### Work request
Among the records below, find the line that has "Instruction: Toggle t3.2xlarge"; from there, give the lines again exactly, and stop after the line that has "You are a computer-use agent. The".

--- START ---

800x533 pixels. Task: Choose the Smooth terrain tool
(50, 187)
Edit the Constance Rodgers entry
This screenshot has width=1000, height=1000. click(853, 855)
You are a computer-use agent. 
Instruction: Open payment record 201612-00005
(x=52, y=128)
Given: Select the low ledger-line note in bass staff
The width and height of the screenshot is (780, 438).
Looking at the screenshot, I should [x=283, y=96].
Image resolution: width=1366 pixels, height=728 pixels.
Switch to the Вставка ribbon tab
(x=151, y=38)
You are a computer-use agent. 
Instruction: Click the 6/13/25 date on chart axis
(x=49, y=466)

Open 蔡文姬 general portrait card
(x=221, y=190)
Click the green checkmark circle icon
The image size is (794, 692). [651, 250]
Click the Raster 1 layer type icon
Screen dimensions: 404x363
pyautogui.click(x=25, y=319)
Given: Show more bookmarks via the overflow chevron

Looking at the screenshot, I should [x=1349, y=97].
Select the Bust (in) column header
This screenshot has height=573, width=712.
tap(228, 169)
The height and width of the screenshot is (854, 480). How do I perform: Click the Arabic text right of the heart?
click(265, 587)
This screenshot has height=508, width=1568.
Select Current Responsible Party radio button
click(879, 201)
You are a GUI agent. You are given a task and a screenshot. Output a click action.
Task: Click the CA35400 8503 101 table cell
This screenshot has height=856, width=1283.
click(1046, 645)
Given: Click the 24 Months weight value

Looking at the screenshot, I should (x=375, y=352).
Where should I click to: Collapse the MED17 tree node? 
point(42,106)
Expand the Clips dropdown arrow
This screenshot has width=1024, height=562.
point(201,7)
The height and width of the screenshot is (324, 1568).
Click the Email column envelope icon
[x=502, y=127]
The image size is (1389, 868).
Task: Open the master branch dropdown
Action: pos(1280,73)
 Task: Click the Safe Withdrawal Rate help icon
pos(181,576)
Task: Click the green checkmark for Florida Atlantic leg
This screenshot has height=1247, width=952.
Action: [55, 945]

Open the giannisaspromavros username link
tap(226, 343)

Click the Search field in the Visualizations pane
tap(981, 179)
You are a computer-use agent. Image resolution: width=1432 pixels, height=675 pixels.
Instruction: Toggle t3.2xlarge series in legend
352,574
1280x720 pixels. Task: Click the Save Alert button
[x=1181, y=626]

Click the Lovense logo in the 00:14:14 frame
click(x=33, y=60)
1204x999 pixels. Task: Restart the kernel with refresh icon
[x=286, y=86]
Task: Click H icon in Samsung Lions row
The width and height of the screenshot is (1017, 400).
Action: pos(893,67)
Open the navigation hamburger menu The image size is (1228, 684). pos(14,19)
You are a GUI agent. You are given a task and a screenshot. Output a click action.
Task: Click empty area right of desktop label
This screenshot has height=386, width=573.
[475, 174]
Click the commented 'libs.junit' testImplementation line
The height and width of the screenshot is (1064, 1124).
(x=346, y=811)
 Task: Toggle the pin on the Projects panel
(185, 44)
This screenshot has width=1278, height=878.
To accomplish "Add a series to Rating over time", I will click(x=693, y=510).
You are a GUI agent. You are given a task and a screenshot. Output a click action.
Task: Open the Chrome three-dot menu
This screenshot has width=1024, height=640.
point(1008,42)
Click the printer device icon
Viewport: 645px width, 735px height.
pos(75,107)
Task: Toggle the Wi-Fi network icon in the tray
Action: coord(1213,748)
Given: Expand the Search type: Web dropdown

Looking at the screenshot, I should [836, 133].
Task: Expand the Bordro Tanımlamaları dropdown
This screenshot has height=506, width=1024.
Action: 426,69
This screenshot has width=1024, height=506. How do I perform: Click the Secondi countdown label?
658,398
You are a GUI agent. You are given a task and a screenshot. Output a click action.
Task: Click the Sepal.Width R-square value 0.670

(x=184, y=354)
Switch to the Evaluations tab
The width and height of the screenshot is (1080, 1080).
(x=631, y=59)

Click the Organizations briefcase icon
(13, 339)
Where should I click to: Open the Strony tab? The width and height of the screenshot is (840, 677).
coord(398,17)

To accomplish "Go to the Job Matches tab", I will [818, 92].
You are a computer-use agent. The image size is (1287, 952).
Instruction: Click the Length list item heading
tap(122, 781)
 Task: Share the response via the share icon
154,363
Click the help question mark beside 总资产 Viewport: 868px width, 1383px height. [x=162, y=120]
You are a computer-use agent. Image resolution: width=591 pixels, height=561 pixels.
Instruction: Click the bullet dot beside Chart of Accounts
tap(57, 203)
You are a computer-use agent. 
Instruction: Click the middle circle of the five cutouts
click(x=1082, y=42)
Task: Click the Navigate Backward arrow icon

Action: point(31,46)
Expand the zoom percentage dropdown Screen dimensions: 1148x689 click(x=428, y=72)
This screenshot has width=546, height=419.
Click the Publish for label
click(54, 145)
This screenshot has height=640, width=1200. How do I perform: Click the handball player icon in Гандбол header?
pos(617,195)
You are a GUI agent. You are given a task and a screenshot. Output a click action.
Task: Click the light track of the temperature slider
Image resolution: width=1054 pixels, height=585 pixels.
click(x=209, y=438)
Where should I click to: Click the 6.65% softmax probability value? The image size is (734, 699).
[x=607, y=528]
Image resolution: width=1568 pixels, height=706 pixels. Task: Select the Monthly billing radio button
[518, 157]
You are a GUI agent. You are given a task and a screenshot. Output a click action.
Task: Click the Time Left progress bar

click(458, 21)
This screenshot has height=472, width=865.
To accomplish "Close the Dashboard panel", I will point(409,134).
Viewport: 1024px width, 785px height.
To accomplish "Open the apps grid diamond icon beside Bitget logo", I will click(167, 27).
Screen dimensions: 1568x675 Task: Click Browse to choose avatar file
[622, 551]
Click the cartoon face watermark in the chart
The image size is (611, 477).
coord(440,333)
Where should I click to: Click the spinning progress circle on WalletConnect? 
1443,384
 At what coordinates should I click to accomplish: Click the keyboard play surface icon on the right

--- END ---

### Finished exercise
Instruction: Toggle t3.2xlarge series in legend
352,574
1280x720 pixels. Task: Click the Save Alert button
[x=1181, y=626]

Click the Lovense logo in the 00:14:14 frame
click(x=33, y=60)
1204x999 pixels. Task: Restart the kernel with refresh icon
[x=286, y=86]
Task: Click H icon in Samsung Lions row
The width and height of the screenshot is (1017, 400).
Action: pos(893,67)
Open the navigation hamburger menu The image size is (1228, 684). pos(14,19)
You are a GUI agent. You are given a task and a screenshot. Output a click action.
Task: Click empty area right of desktop label
This screenshot has height=386, width=573.
[475, 174]
Click the commented 'libs.junit' testImplementation line
The height and width of the screenshot is (1064, 1124).
(x=346, y=811)
 Task: Toggle the pin on the Projects panel
(185, 44)
This screenshot has width=1278, height=878.
To accomplish "Add a series to Rating over time", I will click(x=693, y=510).
You are a GUI agent. You are given a task and a screenshot. Output a click action.
Task: Open the Chrome three-dot menu
This screenshot has width=1024, height=640.
point(1008,42)
Click the printer device icon
Viewport: 645px width, 735px height.
pos(75,107)
Task: Toggle the Wi-Fi network icon in the tray
Action: coord(1213,748)
Given: Expand the Search type: Web dropdown

Looking at the screenshot, I should [836, 133].
Task: Expand the Bordro Tanımlamaları dropdown
This screenshot has height=506, width=1024.
Action: 426,69
This screenshot has width=1024, height=506. How do I perform: Click the Secondi countdown label?
658,398
You are a GUI agent. You are given a task and a screenshot. Output a click action.
Task: Click the Sepal.Width R-square value 0.670

(x=184, y=354)
Switch to the Evaluations tab
The width and height of the screenshot is (1080, 1080).
(x=631, y=59)

Click the Organizations briefcase icon
(13, 339)
Where should I click to: Open the Strony tab? The width and height of the screenshot is (840, 677).
coord(398,17)

To accomplish "Go to the Job Matches tab", I will [818, 92].
You are a computer-use agent. The image size is (1287, 952).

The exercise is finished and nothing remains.